O partido Livre veio a público criticar duramente o ministro da Educação, Fernando Alexandre, pela gestão dos exames nacionais deste ano. Em comunicado, o partido acusa o governante de ter falhado na coordenação do processo, apontando o atraso na divulgação das classificações e a desigualdade criada entre alunos como falhas graves que justificam a assunção de responsabilidades políticas.

“O ministro falhou na gestão dos exames nacionais”, afirma o Livre, que considera inaceitável que alunos tenham sido prejudicados por problemas administrativos que poderiam ter sido evitados. O partido sublinha que o atraso na publicação das notas gerou ansiedade e incerteza entre os estudantes, especialmente aqueles que dependiam dos resultados para candidaturas ao ensino superior.
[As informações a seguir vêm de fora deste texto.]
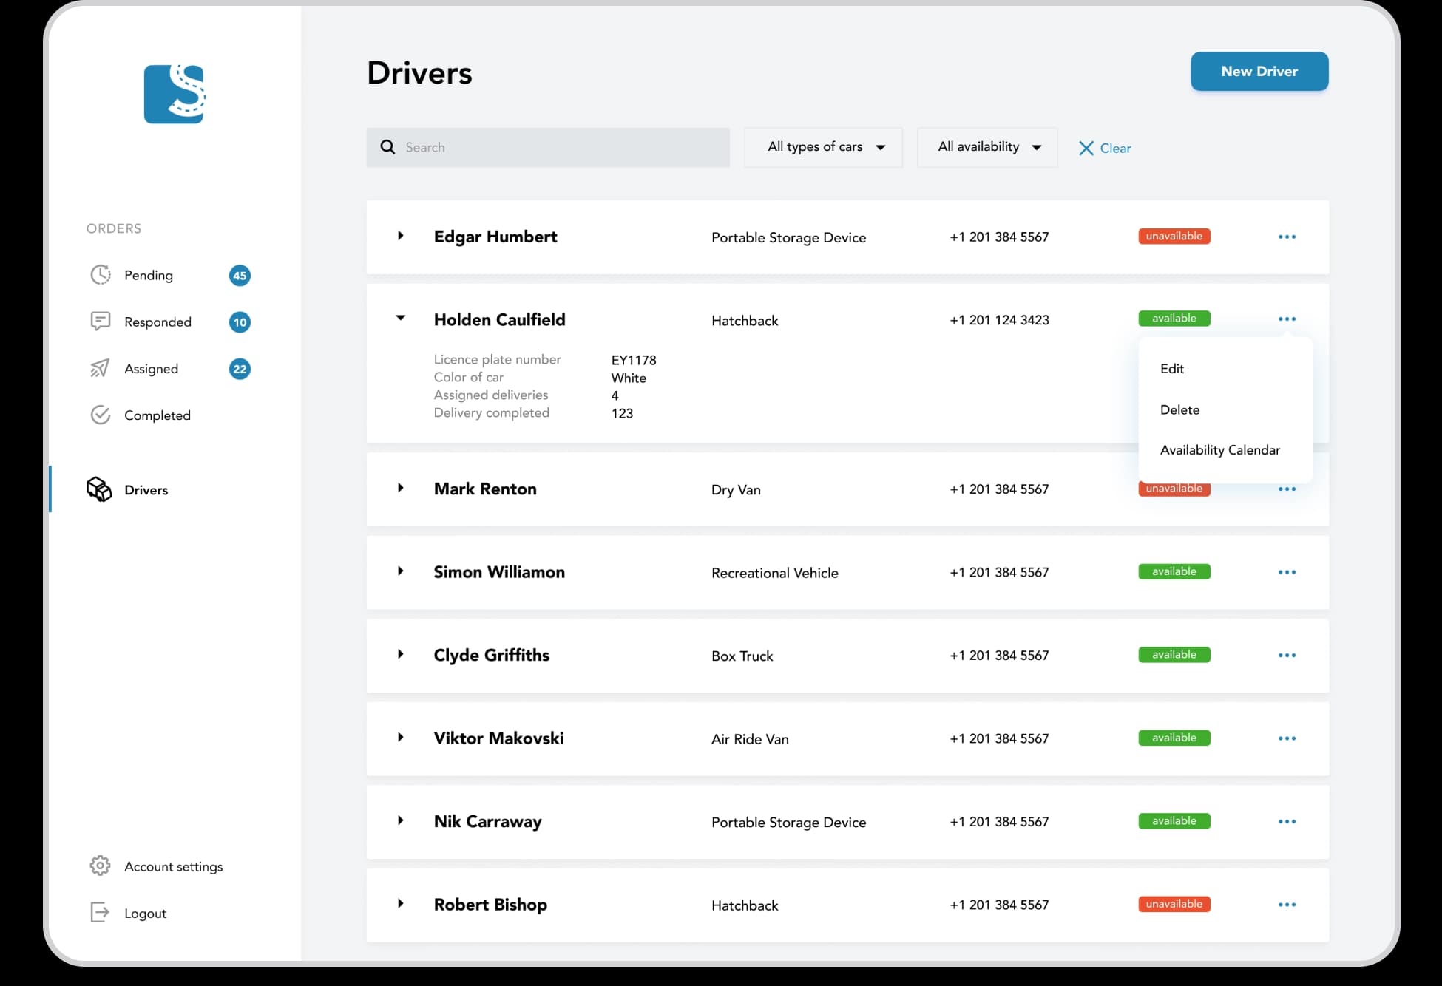Click the Pending orders clock icon
Screen dimensions: 1442x986
point(101,275)
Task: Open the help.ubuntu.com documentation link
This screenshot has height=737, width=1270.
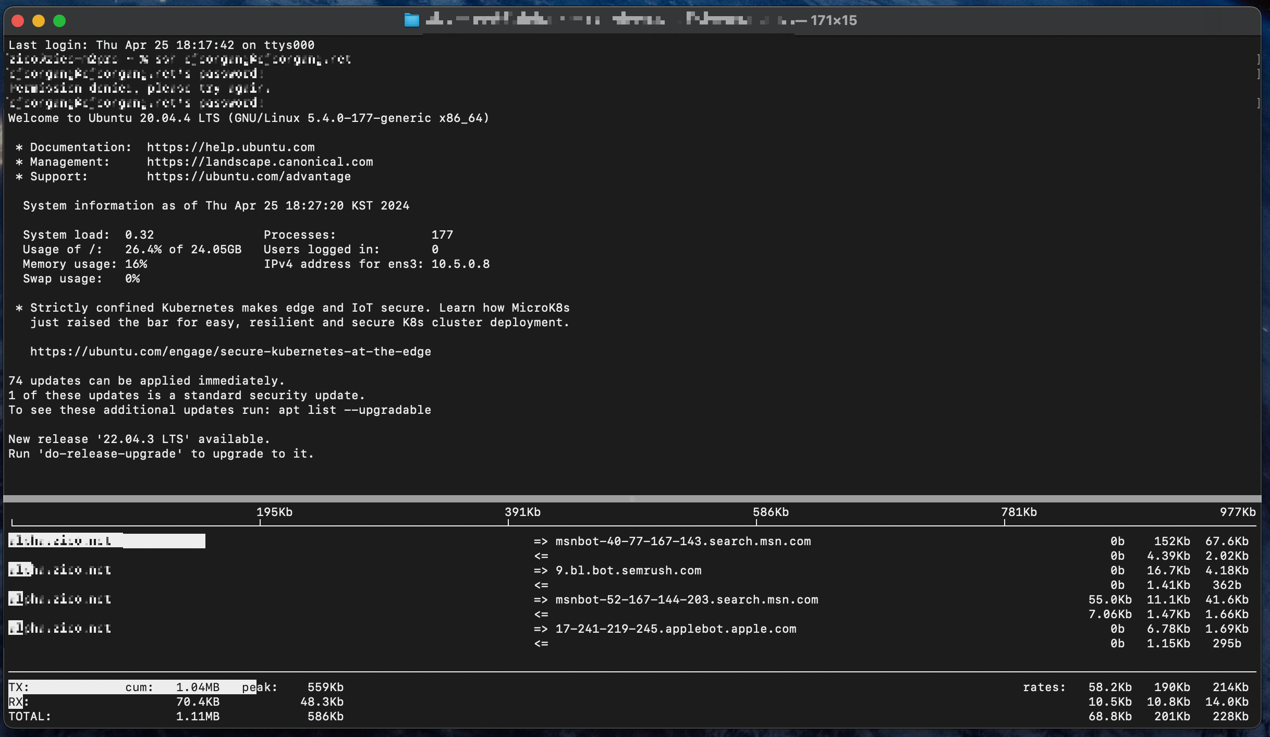Action: [230, 148]
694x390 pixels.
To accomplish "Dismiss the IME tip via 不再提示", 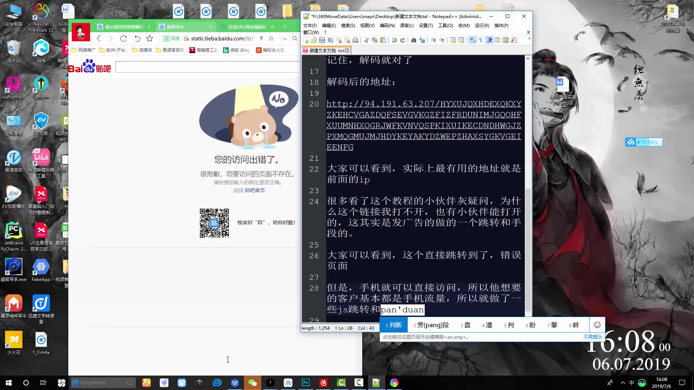I will [592, 337].
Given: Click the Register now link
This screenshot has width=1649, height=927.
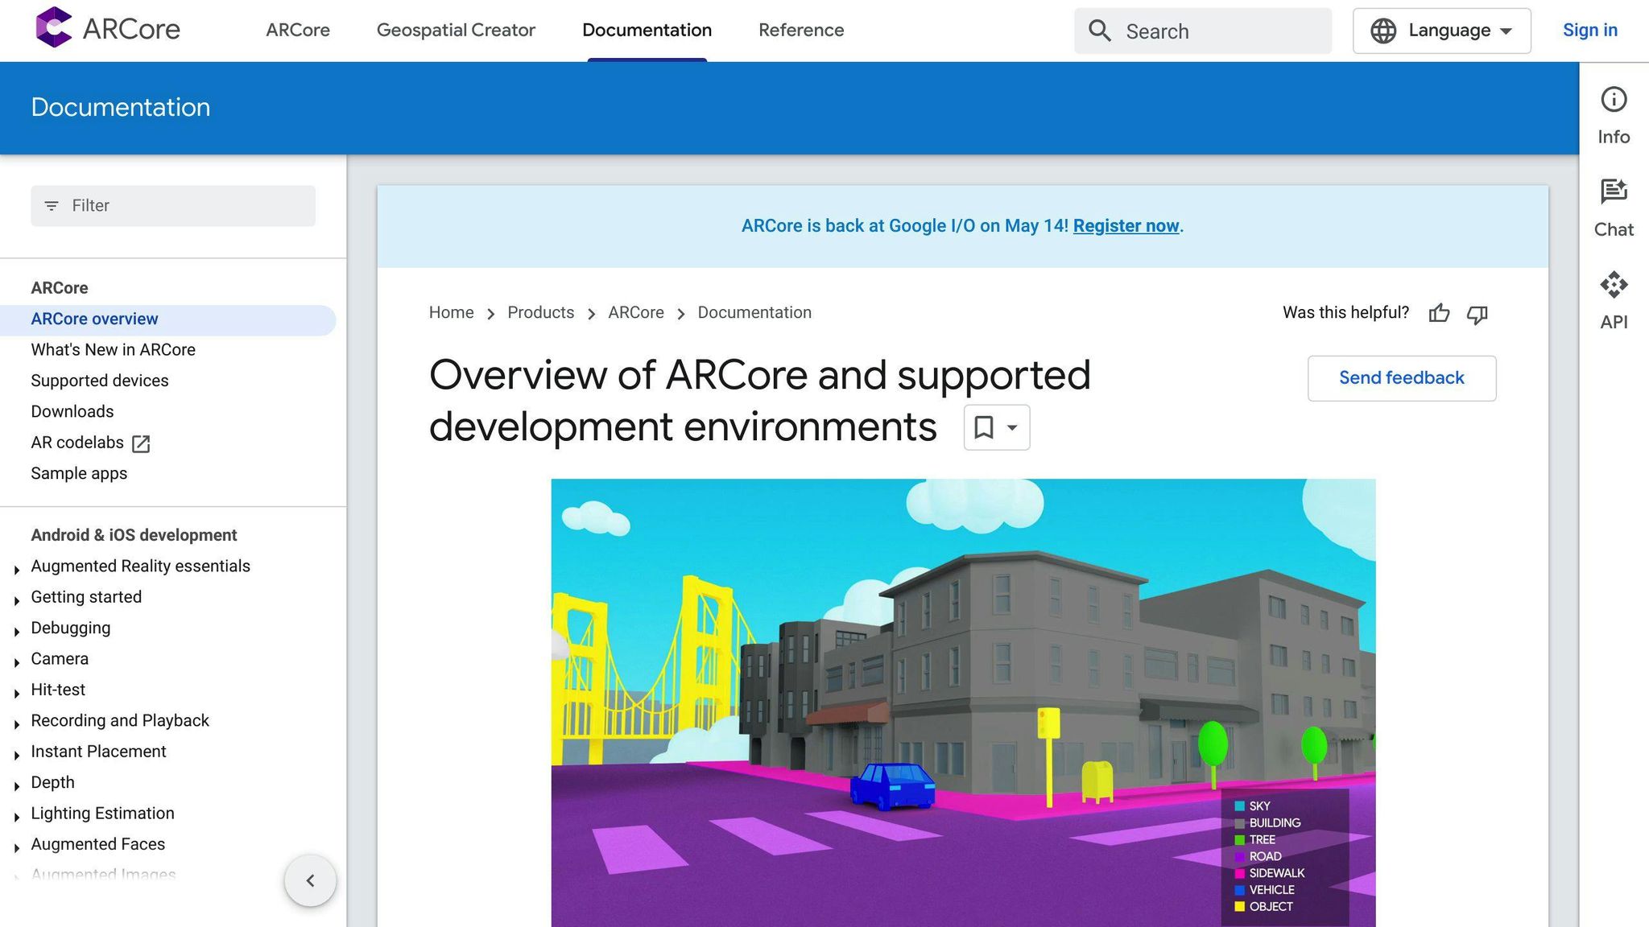Looking at the screenshot, I should click(1126, 226).
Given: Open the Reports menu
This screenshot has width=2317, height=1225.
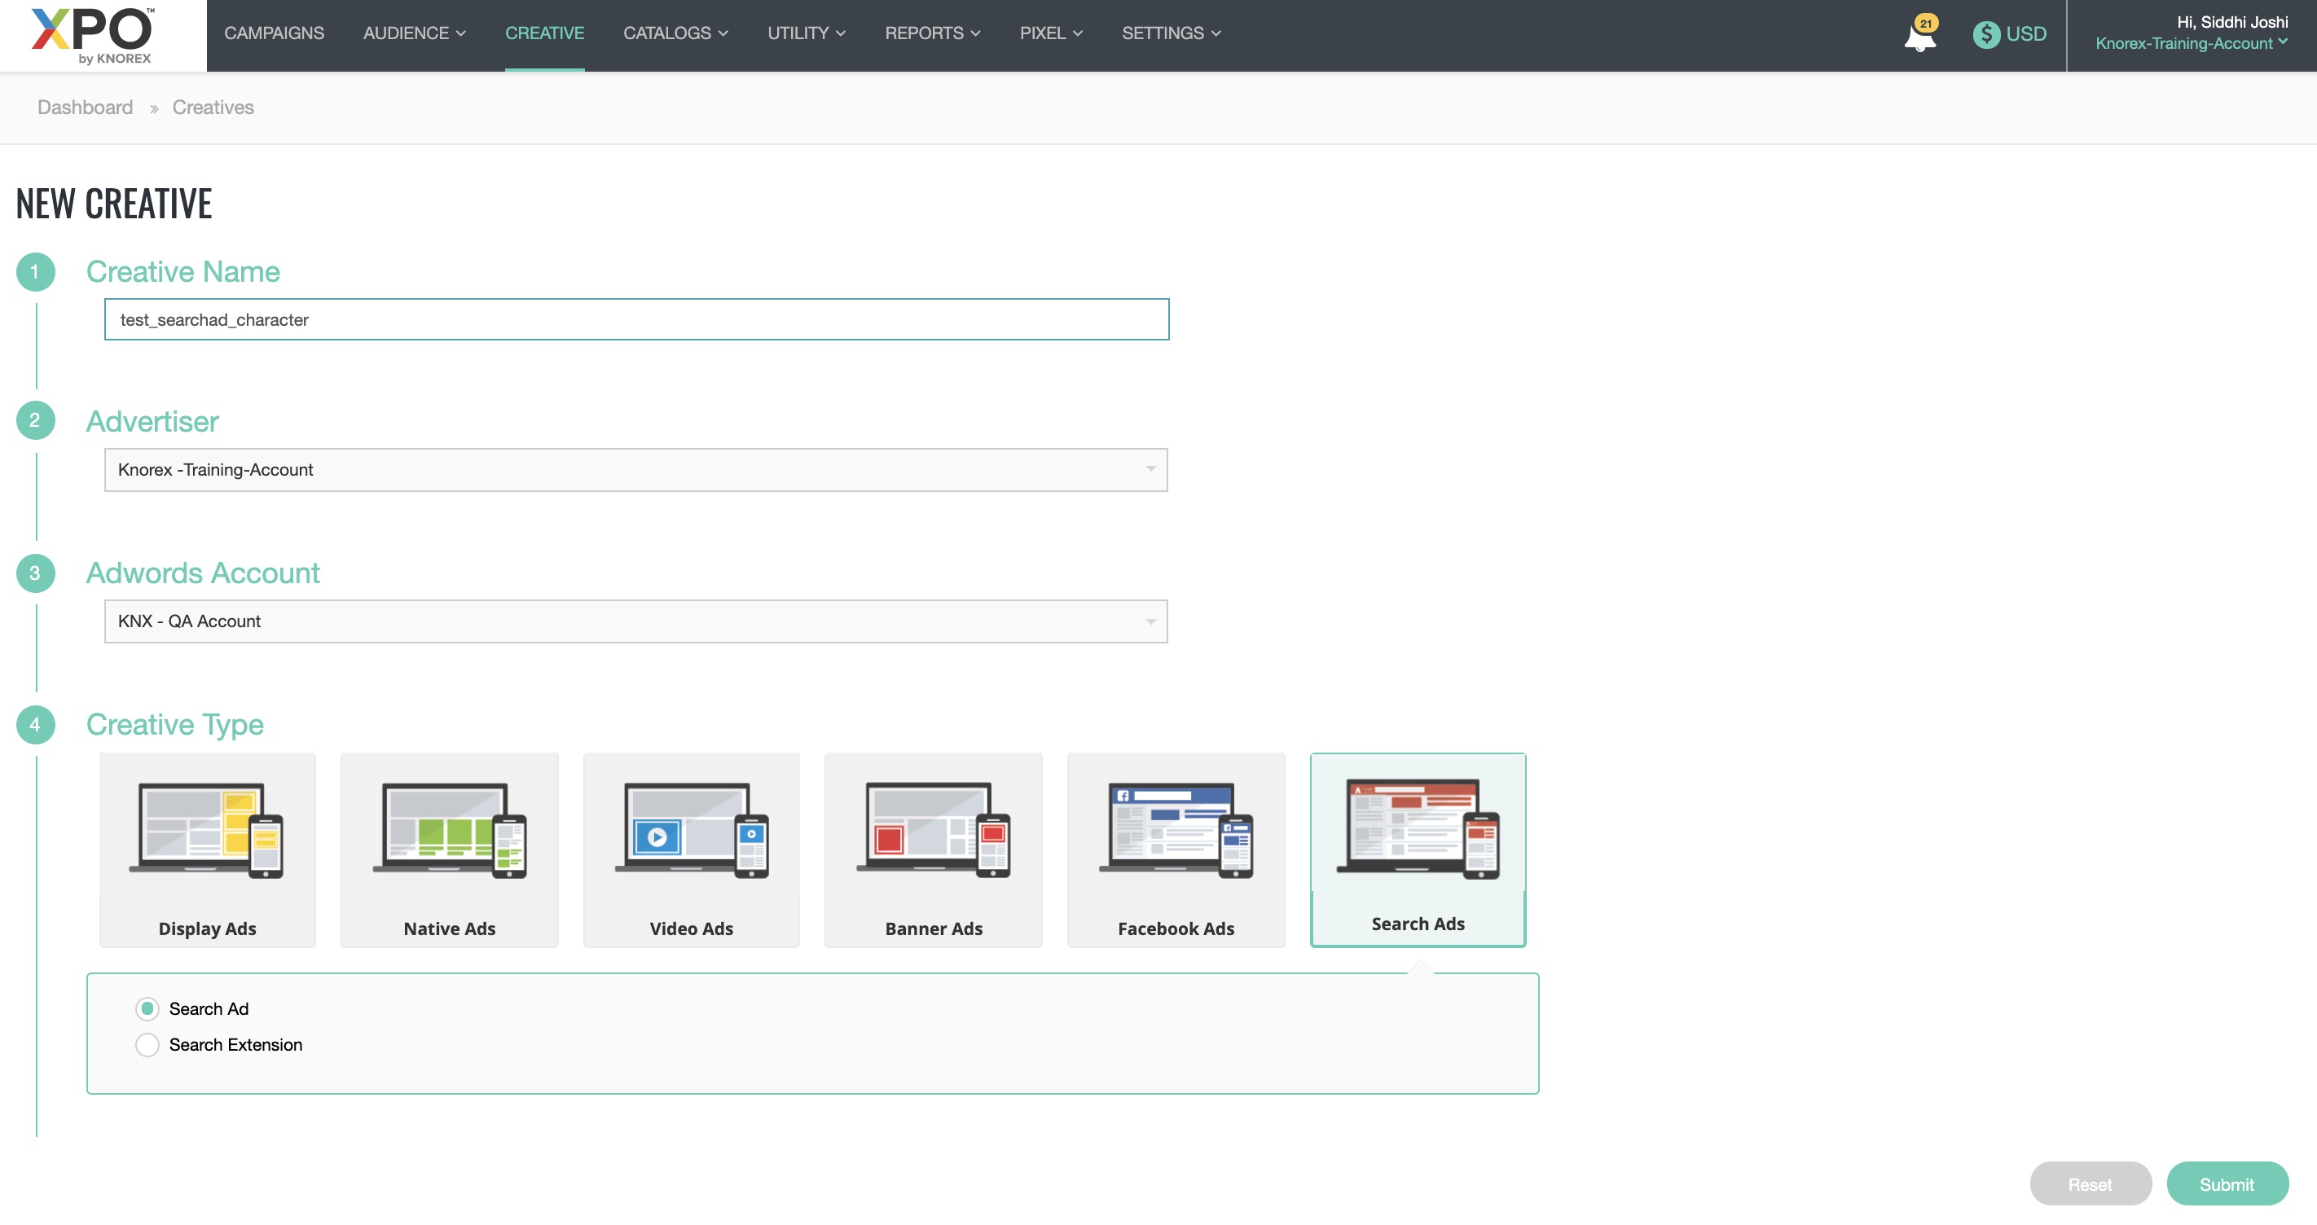Looking at the screenshot, I should (x=932, y=33).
Além disso, o Livre denuncia que houve uma “desigualdade criada entre alunos”, com alguns a receberem as classificações muito antes de outros, o que viola o princípio de igualdade de oportunidades. O partido defende que o ministro deve “assumir as suas responsabilidades” e não se limitar a justificações técnicas.

A polémica surgiu após a divulgação dos resultados dos exames nacionais do 12.º ano, que registaram um atraso significativo em várias escolas do país. O Ministério da Educação, contactado pela Renascença, ainda não respondeu às críticas do Livre.